It’s Almost Like Elizabeth City State Students, Alumni Want to Give the School Away

Elizabeth City State University will bump up its plans to install a new chancellor, announcing that a previous June 1 start date for incoming interim chancellor has been scratched in favor of an April 9 first day on the job for Karrie Dixon.

Dr. Dixon has served in a co-chancellor role for the university since October, on loan from the UNC System office from her position as the vice-president of academic and student affairs. She will be the third interim (and soon to be) permanent chancellor installed at the university since 2014 and the second to be appointed with actual or strong ties to the UNC System. And she arrives at the school just months after UNC System President Margaret Spelling said ECSU was ‘turning the corner’ on enrollment, fundraising and improving its infrastructure.

The state’s intention have been clear since the appointment and resignation of former ECSU Chancellor Stacey Franklin Jones, the installation of former Chancellor Thomas Conway without a formal search, and now the placement of Dr. Dixon. The UNC System’s math couldn’t be more blatant; disrupt the historically poor, underperforming black school on the outer regions of the state before it has a chance to actually do something like transform local economy, or increase educational outcomes for white and black students in the region.

We know that’s the system’s game. But what is beyond puzzling is why Elizabeth City State alumni are granting permission to Spellings and lawmakers in the state to all but shut down the great potential of ECSU?

Forget the nuance of how East Carolina University is growing, and how appropriations to ECSU are largely viewed as wasted money in the effort to grow ECU as the region’s go-to college destination. From the News & Observer:

(East Carolina Chancellor Cecil) Staton is taking this case to the legislature. He hopes to win $14 million in state funding to plan a new building for ECU’s Brody School of Medicine and $10 million in increased annual appropriations to grow each medical class from 80 to 120 students. Last year, he said, the school admitted 82 future physicians out of an applicant pool of 1,080. All are North Carolinians, and ECU’s medical school produces mostly primary care doctors, which are in high demand.

ECU also has a $500 million fundraising campaign underway and had brought in $168 million by the beginning of last month.

Forget that the leadership mangling at ECSU would never happen at any of the state’s predominantly white institutions, or that a lawsuit filed in Maryland by HBCU alumni and students looms over every southern state like a pending hurricane. Why is it that students and alumni have said nothing, done nothing, and silently supported this state takeover of their institution?
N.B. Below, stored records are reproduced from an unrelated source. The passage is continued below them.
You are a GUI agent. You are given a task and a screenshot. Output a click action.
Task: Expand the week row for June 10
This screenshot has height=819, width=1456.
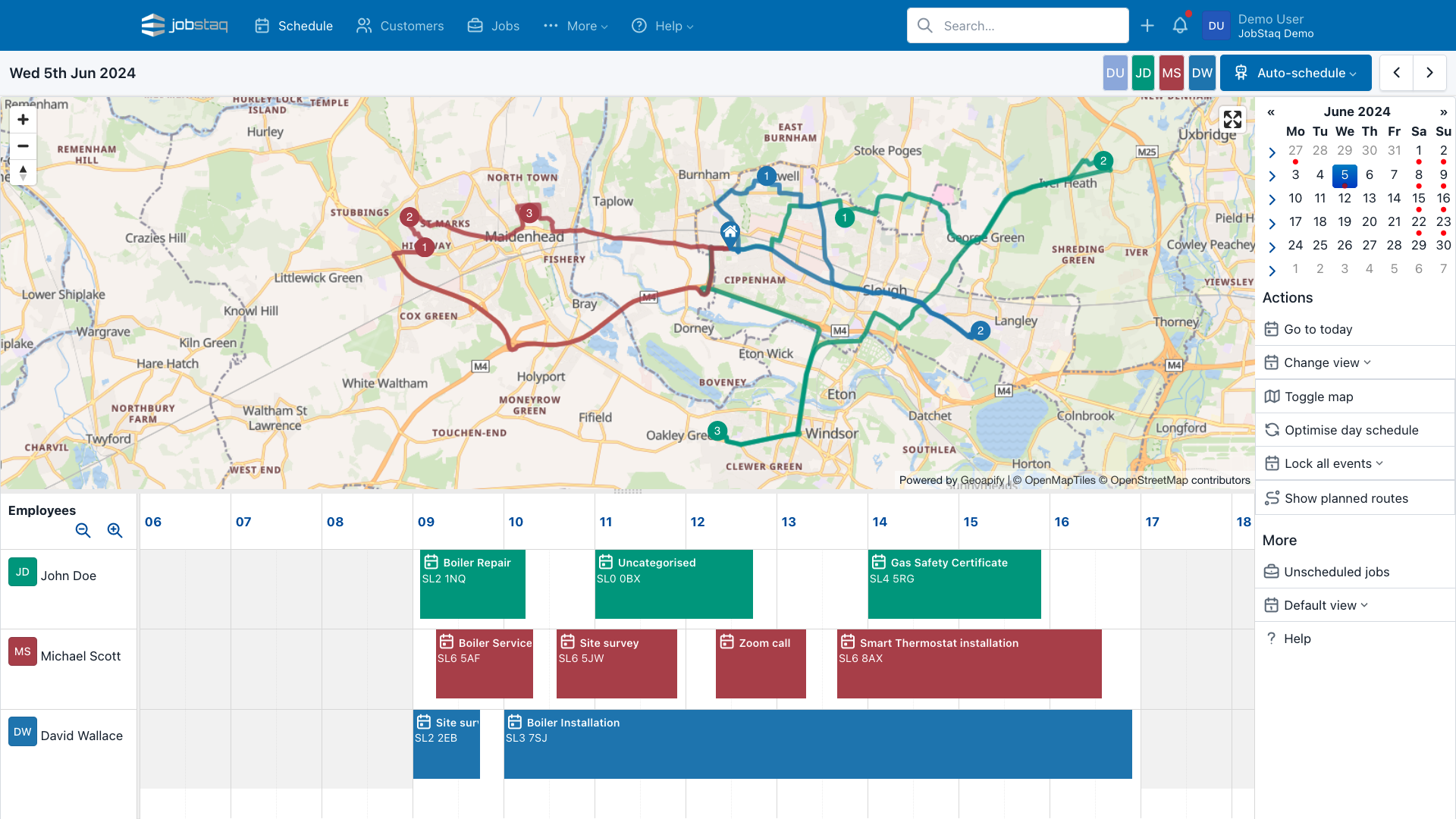(x=1272, y=199)

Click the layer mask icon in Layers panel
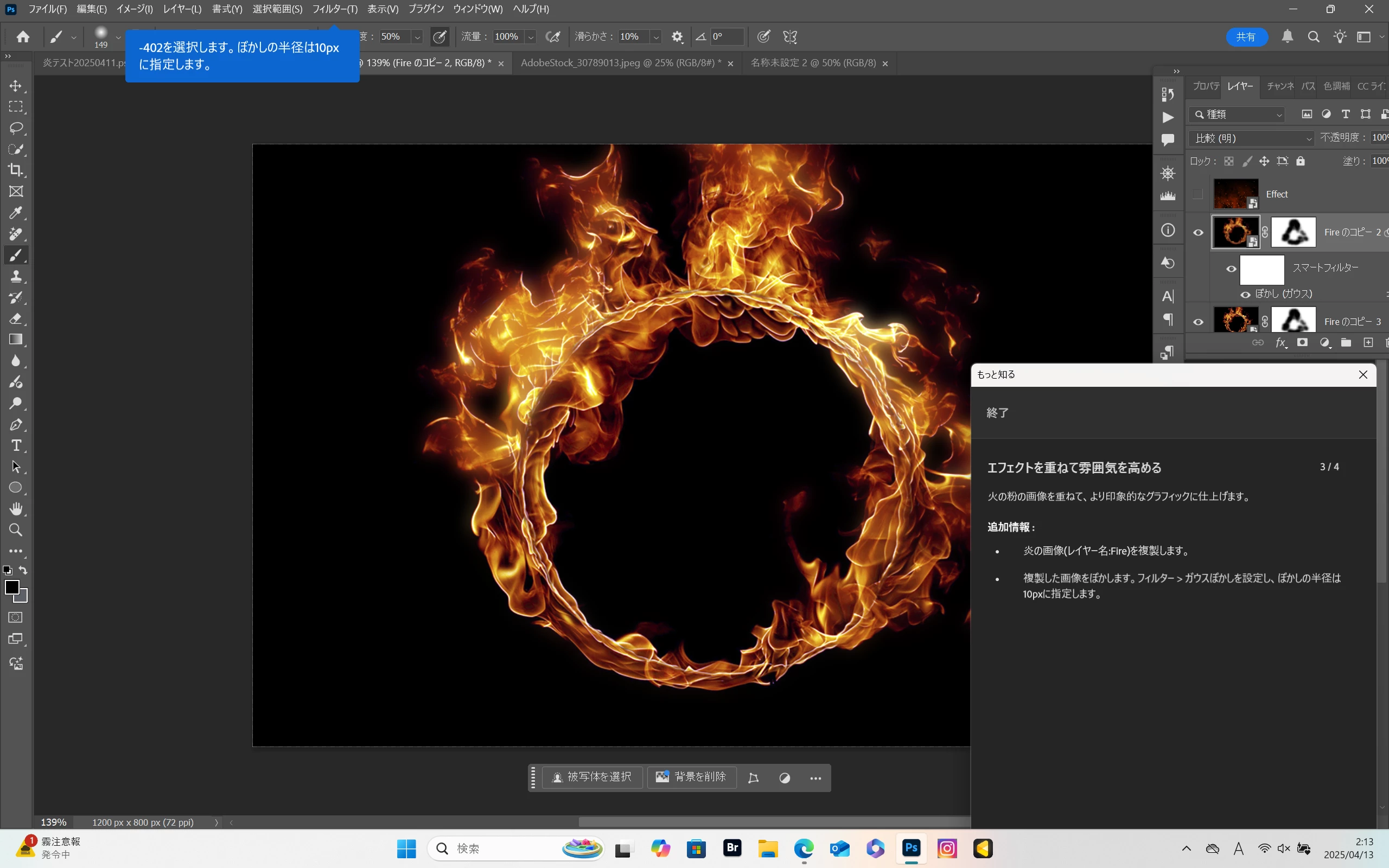[x=1302, y=343]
Nothing about this story, or the way it has transpired is consistent with HBCU history or values. And maybe Spellings and the North Carolina legislature recognize it because there is a reason this particular campus was selected for a takeover. Maybe they recognize what Vikings can’t; that the town is just sleepy enough, the problems still persistent enough and black lawmakers in the state are just scared enough that they will let a multi-million dollar business be railroaded out of its potential, because its own students and graduates won’t speak up about it.

Elizabeth City State isn’t the only HBCU with a new and chronic problem of lethargic students and graduates. Rattlers have stood silently by while the Florida Board of Governors and FAMU Board of Trustees worked together to hire a president who will lead quietly while budgets are drastically cut, debts run high and much-needed support for the campus stays absent.

Morgan State University alumni continue to tolerate a president who attempted to consolidate programs with a proximate white school at the center of the landmark federal lawsuit – the same president who lavishly spent scholarship money, chronically searched for other jobs just two years after arriving in Baltimore, and who led students in filming a rap video on the day that black state lawmakers were seeking to advance a bill that would all but mandate increased funding for Maryland HBCU campuses.

There are plenty other part-time alumni delegations that contribute to this shocking, growing phenomenon of HBCU apathy, but none of them have the chance to lose a school. None of them are facing a blatant state takeover of their campuses. And none of them are as quietly complicit as ECSU is being at this critical moment.

There are exceptions. South Carolina State University alumni are in a public fight for institutional equity and autonomy are among them. From the Times and Democrat:

In a letter to S.C. Gov. Henry McMaster, Concerned South Carolina State University Alumni expressed displeasure over state support to the university and petitioned for increased funding and changes in provisions regulating trustee eligibility and other statutes. As the only state-assisted Historically Assisted Black College and University, its role in higher education is still relevant today when its mission is fulfilled, as it was when the schools were racially segregated.

But what does it say about the HBCU community when the largest protest within our gates has Howard students pitted against their own president, while Grambling State had to essentially condemn a library and has been officially made into a private institution thanks to budget cuts? When state systems around the country pick our presidents like HBCUs are high schools?

What does it say when the best news of the year for HBCUs thus far has been increased funding from the Trump Administration?

It says that we are not only complicit in the destruction of HBCUs, we welcome it.